RepuTex NEM Generation Model & Sub-Models
Merit Order Model
A merit order is constructed via the bids offered by all fossil fuel plants. The algorithm orders the price bands offered by plants from the least to highest and accumulates the quantities of corresponding price bands accordingly. When network constraints or inter-temporal constraints are present, an optimisation solver is applied to achieve the role of the algorithm developed for the model.
The bidding model constructs the default four price and quantity pairs. All price and quantity pairs are in percentage of the cost and available capacity of each plant except the price in the first band, which is fixed at $0 per megawatt-hour (MWh). The first band of a bid applies to plant-level minimum generation. The second band applies to short-run marginal cost (SRMC) and the third to long-run marginal cost (LRMC). The last band is related to the value of lost load (VOLL).
The quantity is the percentage that a plant is willing to offer to the market at above given prices. The quantity is incremental, in that the sum of the four quantity components must be 100 per cent. The quantity at the SRMC cost is related to the contract level, while the quantity at the LRMC may be allocated to the normal design level less the amount that has already been allocated in the previous price bands. The last band can be thought as opportunity or gaming bids. There are two default formats. Long-term forecasting calculates dispatch on annual demand duration curve with 200 dispatch intervals per year. High precision forecasting uses the bidding format for the chorological half-hourly dispatch against half-hourly load curves.
The cost of a generator depends on a number of factors: plant characteristics such as plant efficiency/heat rate, plant auxiliary usage, fuel cost, fuel combustion emission factor, variable operating & maintenance (VOM), fixed operating & maintenance cost (FOM), etc. The short-run marginal cost (SRMC) and long-run marginal cost (LRMC) are calculated by summing each cost components as shown in Figure 2, which also shows the contributing factors of each.
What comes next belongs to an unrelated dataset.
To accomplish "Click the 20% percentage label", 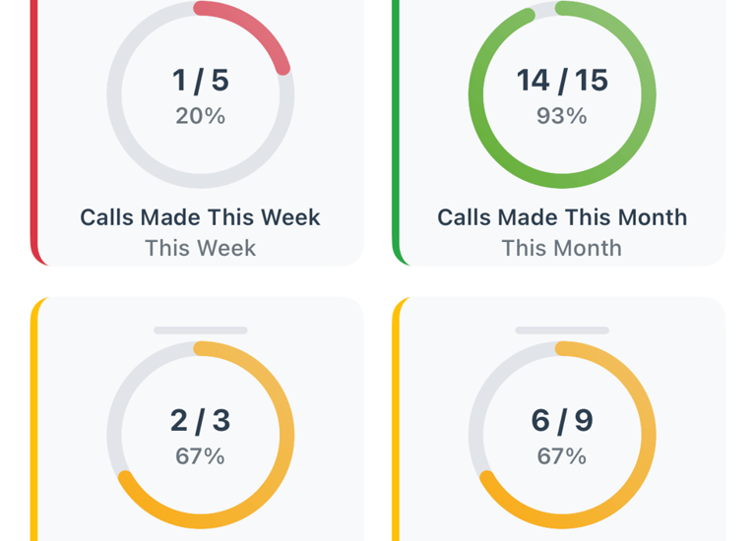I will (x=201, y=116).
To calculate per MWh cost of the fixed cost, a capacity factor is assumed for each plant. This may have impacts on dispatch outcomes. Normally, the impact should be minimal. However, this side-effect can be voided by adjusting bids based on plant profitability because the annual profit of each plant will not use the assumed capacity factors. Annual profit is calculated as total revenue from sent-out energy + fixed subsidies less the variable cost associated with per MWh generation and less the annual fixed cost.
Demand Trace Model
Annual forecast demand comes with three numbers for the NEM. One is for annual energy and the other two are for maximum load in the winter and summer seasons. An annual load shape is chosen to allocate forecast demand into finer time scales. RepuTex aims to mimic the operation of the NEM over 200 periods per year, equivalent to averaging demand over 1.8 days. Once the load shape in a particular historical period is chosen, the Demand Trace Generator can produce a demand trace matching the historical shape and forecasted energy target and the maximum load in the winter and summer season. Weekends and public holidays load profiles are to be checked and matched as required. Forecasted demand for scheduled and semi-scheduled generation is used only at the stage as only scheduled and semi-scheduled plants are modelled.
Wind Trace Model
Wind generation is of high randomness and it is classified as semi-scheduled by AEMO. In addition, new wind farms do not have historical generation data to use. As such a comprised method, which is widely used in simulating power market operation, is used to model the wind generation. For new wind farms, assumptions are made for their capacity factors based on availability of wind resources or similar wind farms located nearby. Once annual energy and potential maximum output for the wind farms is available, it is disaggregated into the wind traces in shape.